Ne çabuk unuttuk “yamalı hayat”larımızı.
Şimdilerde hiçbir şeyin eskimesine fırsat vermiyoruz. Eskidiği anda onunla olan irtibatımızı kesip atıyoruz. Hemen çöp kutusuna gönderiyoruz o şeyle birlikte bütün yaşanmışlıklarımızı.
Yamalı kıyafetlerimiz “yamalı hayat”larımızın bir göstergesiydi. Biraz ondan biraz bundan bir hayatın simgesi. Biraz zengin biraz fakir. Biraz apartman biraz gecekondu. Biraz şehir biraz köy. “Cuma”yı aksatmayacak kadar hassas ama düğünlerde eş dostu kırmamak adına bir duble alacak kadar hatırşinas adamların dünyası yamalı dönemler…

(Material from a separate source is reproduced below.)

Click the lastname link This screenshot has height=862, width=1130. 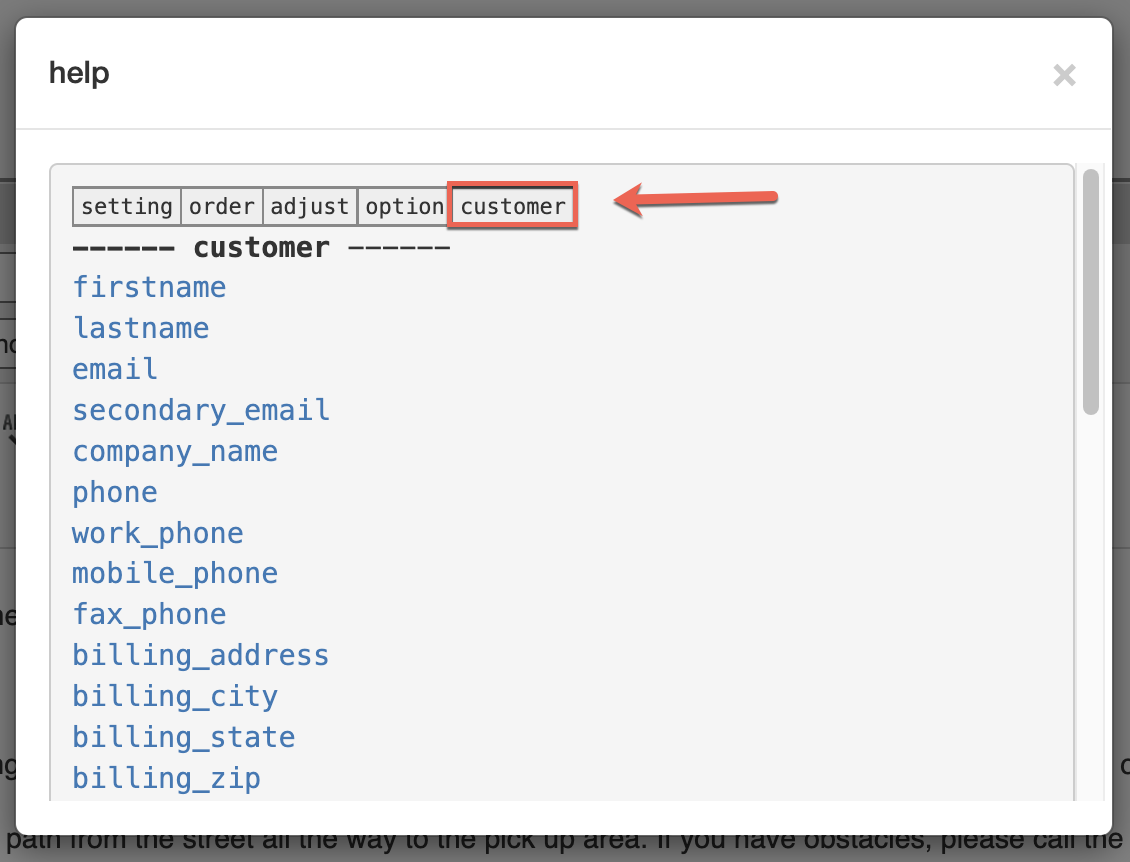coord(140,329)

Herkesle barışık, herkesle muhabbet eden adamın kültürüdür “yama kültürü.” Herkesle ilintilidir “yama adamı.” Cami cemaatiyle de muhabbeti iyidir, kahve delikanlılarıyla da.

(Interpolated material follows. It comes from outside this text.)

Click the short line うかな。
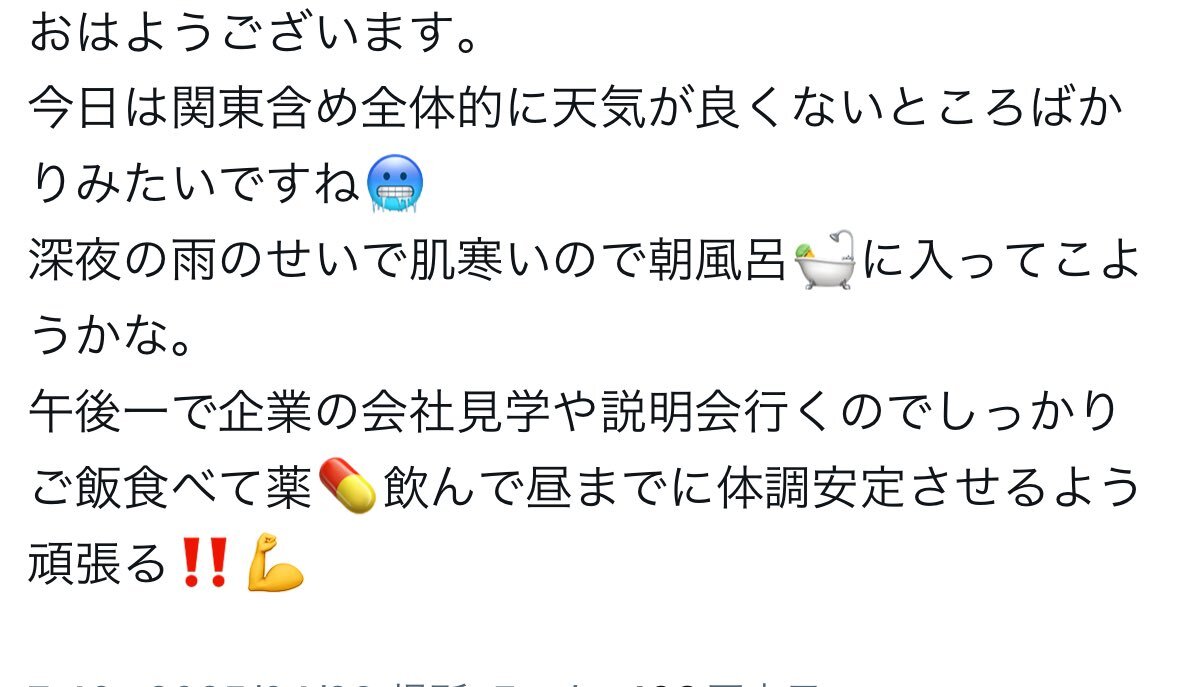The width and height of the screenshot is (1178, 687). (x=111, y=335)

Onun modern zamanların dayatmalarına karşı çok güçlü bir savunusu vardır; yamalı olmaktan hiç mi hiç utanmaz. Çalıntı ya da başkalarının üzerinden haksız kazanılmış kazançla alınmış malı giymektense yamalı eşya giymeyi tercih eder. Bozulan eşyalarını tamir ettirir. Yaşanmışlıkları onararak daha da ötelere taşımayı bilir…
Artık “yamalı adam”lara rastlanmıyor. Yeni olsun istiyoruz her şeyimiz; üzerinde yaşanmışlıkların izi olmasın. İçimizi dağlayan acıları hatırlatmayacak kadar kısa sürede bitsin istiyoruz her şey.
Keskin ideolojik katmanlarla kendimizi kapatarak en yakın akrabalık ilişkilerimize bile halel getiren bir dünyanın kurulmasına el birliğiyle yardımcı olduk.
Derinleşen sosyal sınıf farklılıklarıyla, siyasal ideolojik körlüklerle kadim geleneğin izlerini bir bir yıktık…
Yamalı adamlara çok mu çok ihtiyacımız var.